Texto fornecido —
╔══
Os activistas que organizaram o esquema revelaram a sua identidade, protestando contra as políticas de extrema-direita defendidas pelo partido. O colectivo de arte com sede em Berlim, intitulado Center for Political Beauty (“Centro para a Beleza Política”, numa tradução livre), tem na mira políticos que alimentam a retórica contra os refugiados ou desvalorizam o Holocausto e assumiu, na terça-feira, que se fez passar por um serviço de entregas e que entrou em contacto com a AfD com vista a uma colaboração.
A empresa falsa — que os activistas agora descrevem como “o líder do mercado mundial na não-distribuição de panfletos nazis” — recebeu encomendas “no valor de milhões” para distribuir os folhetos e recolheu aquilo que diz ser “72 toneladas de lixo da AfD”.
O partido conseguiu eleger deputados para o Parlamento alemão (Bundestag) pela primeira vez há quatro anos, defendendo uma retórica anti-imigração e com o apoio dos nacionalistas que criticaram a decisão de Merkel, em 2015, de abrir as fronteiras a mais de um milhão de refugiados, entre os quais sírios, iraquianos e afegãos. Na campanha para as eleições federais de 26 de Setembro, o partido prometeu lutar contra as regras impostas para travar a pandemia da covid-19.
╚══
Consegue transcrever, sem qualquer alteração, tudo o que vai de "A empresa falsa" até "pandemia da covid-19." no texto fornecido?

Excerto dos dados —
╔══
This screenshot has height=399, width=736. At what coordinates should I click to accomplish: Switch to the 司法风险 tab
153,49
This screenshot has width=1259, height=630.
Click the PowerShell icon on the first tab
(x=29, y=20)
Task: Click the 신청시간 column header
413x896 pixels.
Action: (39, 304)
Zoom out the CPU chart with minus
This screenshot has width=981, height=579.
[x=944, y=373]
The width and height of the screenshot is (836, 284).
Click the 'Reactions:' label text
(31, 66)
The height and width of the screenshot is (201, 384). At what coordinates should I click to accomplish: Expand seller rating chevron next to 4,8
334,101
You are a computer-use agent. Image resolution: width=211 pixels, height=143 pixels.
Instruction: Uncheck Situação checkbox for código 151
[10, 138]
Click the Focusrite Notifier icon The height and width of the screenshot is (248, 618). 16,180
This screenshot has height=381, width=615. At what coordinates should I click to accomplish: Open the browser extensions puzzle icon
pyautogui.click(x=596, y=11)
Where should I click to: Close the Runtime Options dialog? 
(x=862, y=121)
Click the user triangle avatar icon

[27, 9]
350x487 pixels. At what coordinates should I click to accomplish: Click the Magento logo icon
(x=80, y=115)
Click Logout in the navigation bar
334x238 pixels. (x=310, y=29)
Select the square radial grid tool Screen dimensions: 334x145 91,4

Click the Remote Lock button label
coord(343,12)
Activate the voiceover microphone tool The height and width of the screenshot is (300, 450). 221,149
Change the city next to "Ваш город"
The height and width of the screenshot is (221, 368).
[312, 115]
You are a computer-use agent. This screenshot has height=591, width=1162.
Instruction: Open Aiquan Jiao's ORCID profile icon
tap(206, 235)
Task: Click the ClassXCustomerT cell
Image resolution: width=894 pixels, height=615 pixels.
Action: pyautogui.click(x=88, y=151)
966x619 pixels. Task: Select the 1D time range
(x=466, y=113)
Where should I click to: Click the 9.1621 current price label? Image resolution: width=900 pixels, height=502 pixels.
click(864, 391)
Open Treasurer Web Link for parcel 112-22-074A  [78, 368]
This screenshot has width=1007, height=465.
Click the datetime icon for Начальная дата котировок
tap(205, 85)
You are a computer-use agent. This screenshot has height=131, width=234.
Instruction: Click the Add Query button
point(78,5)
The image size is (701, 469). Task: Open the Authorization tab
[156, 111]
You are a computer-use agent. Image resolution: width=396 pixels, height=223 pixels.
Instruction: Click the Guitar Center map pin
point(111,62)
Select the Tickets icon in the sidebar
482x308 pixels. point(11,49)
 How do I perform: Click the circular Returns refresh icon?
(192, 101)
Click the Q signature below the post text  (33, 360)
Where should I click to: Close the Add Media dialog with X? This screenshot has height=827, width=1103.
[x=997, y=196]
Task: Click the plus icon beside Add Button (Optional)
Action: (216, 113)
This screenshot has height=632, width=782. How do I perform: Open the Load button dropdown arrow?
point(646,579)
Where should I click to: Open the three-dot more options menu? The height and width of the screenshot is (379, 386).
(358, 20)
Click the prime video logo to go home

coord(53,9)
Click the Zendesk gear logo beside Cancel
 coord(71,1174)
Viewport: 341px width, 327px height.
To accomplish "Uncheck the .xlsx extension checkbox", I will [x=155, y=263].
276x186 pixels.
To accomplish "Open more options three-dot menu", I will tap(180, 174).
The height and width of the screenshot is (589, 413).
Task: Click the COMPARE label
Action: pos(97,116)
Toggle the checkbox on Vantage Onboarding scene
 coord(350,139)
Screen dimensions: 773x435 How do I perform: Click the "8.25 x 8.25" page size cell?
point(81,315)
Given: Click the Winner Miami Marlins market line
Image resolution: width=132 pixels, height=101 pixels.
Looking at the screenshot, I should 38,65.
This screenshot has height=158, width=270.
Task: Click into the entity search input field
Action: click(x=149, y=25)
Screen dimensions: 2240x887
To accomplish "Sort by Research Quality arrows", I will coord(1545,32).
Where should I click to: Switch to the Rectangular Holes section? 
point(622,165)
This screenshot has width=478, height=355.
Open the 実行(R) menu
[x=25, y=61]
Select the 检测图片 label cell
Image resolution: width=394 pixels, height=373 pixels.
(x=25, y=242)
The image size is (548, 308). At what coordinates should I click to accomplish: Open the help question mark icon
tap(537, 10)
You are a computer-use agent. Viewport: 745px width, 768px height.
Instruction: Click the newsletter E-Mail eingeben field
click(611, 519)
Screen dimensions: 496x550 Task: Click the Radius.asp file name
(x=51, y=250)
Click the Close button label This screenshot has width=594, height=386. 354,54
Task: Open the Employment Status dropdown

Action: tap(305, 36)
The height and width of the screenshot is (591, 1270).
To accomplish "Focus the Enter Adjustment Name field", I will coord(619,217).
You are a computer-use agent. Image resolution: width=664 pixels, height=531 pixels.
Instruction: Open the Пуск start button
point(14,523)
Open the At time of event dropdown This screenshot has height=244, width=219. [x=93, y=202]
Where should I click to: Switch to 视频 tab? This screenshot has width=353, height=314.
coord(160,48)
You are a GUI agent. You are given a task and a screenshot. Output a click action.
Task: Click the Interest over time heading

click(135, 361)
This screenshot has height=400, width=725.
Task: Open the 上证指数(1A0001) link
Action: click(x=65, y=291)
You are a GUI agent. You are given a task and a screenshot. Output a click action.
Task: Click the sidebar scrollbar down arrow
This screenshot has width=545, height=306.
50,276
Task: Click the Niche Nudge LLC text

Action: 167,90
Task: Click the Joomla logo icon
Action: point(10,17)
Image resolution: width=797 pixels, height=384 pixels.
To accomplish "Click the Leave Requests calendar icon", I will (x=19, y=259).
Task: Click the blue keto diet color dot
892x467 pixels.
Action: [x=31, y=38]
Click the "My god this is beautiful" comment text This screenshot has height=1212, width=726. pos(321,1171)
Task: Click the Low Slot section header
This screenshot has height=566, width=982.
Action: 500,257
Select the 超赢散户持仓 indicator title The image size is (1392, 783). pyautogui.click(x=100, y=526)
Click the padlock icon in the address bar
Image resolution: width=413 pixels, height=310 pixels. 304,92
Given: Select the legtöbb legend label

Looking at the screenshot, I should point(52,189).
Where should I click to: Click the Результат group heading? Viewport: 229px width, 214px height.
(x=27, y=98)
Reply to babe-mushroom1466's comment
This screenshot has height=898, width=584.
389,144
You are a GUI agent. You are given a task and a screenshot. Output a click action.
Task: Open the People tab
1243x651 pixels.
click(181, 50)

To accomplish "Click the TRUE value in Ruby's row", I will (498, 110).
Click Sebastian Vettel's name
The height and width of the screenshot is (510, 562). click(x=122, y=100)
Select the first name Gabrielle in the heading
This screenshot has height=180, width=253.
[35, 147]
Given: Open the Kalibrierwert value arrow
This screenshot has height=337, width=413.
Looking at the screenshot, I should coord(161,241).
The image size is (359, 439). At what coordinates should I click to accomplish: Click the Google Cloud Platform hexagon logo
╚══
Solução —
A empresa falsa — que os activistas agora descrevem como “o líder do mercado mundial na não-distribuição de panfletos nazis” — recebeu encomendas “no valor de milhões” para distribuir os folhetos e recolheu aquilo que diz ser “72 toneladas de lixo da AfD”.
O partido conseguiu eleger deputados para o Parlamento alemão (Bundestag) pela primeira vez há quatro anos, defendendo uma retórica anti-imigração e com o apoio dos nacionalistas que criticaram a decisão de Merkel, em 2015, de abrir as fronteiras a mais de um milhão de refugiados, entre os quais sírios, iraquianos e afegãos. Na campanha para as eleições federais de 26 de Setembro, o partido prometeu lutar contra as regras impostas para travar a pandemia da covid-19.